Michi szybko doszedł do siebie po bójce z Danielem. I bardzo mnie pilnował. A nie tyle mnie, co tego, abym nie był sam, jeśli wpadnę na Daniela. I ja sam bałem się tej sytuacji, więc nie miałem nic przeciwko tej opiekuńczości.

Tydzień po całym zdarzeniu pojechaliśmy do Salzburga... Pojechaliśmy już w piątek po południu, bo obydwa mieszkania mieliśmy oglądać w sobotę rano. Jedno o 9, drugie o 10:30.

Zatrzymaliśmy się u ojca Michaela, który naprawdę się ucieszył, że będziemy u niego w weekend. Całkowicie go rozumiałem, bo był w takim wielkim domu sam. Co prawda Alex i Stefan z Mią wpadają do niego, ale brakuje mu jego żony, co jest całkowicie zrozumiałe.

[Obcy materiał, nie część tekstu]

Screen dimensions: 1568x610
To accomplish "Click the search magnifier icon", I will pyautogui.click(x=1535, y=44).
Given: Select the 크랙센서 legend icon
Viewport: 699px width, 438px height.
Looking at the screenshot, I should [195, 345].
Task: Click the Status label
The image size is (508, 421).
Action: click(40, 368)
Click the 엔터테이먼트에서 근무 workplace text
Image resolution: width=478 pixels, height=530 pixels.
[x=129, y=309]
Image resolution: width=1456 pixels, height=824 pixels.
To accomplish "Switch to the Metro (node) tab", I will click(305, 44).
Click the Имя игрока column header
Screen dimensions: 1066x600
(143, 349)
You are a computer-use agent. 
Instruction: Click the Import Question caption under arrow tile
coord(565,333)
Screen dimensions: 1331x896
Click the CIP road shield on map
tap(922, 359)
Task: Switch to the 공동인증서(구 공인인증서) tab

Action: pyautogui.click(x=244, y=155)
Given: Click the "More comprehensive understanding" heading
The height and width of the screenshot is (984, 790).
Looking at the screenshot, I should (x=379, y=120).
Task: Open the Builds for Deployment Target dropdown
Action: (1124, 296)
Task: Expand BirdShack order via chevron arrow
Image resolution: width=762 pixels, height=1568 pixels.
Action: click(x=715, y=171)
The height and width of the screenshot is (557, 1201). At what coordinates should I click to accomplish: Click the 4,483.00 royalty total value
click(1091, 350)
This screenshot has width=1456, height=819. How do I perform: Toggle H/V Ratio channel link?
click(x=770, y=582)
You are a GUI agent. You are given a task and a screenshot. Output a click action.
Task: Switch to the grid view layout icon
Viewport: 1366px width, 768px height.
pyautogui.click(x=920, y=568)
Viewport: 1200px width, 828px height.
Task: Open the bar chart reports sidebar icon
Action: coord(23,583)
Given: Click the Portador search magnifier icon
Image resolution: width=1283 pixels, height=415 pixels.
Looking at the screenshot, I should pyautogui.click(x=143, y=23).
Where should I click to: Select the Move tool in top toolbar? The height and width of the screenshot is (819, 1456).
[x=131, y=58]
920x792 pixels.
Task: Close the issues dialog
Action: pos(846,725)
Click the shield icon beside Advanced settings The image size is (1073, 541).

Ojciec Michaela uważał, że nie powinniśmy szukać mieszkania, tylko wprowadzić się do jego domu. Była to kusząca propozycja, nie powiem, że nie, ale chyba czułbym się nie swojo.
Michi na jego słowa tylko się uśmiechnął i powiedział, że jeszcze o tym pomyślimy. Dodał też, że pewnie przeprowadzimy się już w maju, na co jego ojciec się bardzo ucieszył. Mówił, że nareszcie będzie miał wszystkich synów na miejscu.

A co do mieszkań to były one ładne, bardzo ładne. Podobały mi się obydwa, więc zostawiłem decyzję Michaelowi, a jego przekonała łazienka. A dokładniej wolał wannę niż prysznic. Dla mnie to nie miało znaczenia, ale niech będzie jak on chce.

Gdy skończyliśmy oglądać mieszkania pojechaliśmy na tor. Czyli Michi będzie się bawił nową zabawką.

- To co, skarbie? - objął mnie ramieniem, gdy weszliśmy na teren toru. - Przejedziesz się ze mną?

- Nie. Nie ma takiej opcji - chciałem się od niego odsunąć, ale mi nie pozwolił.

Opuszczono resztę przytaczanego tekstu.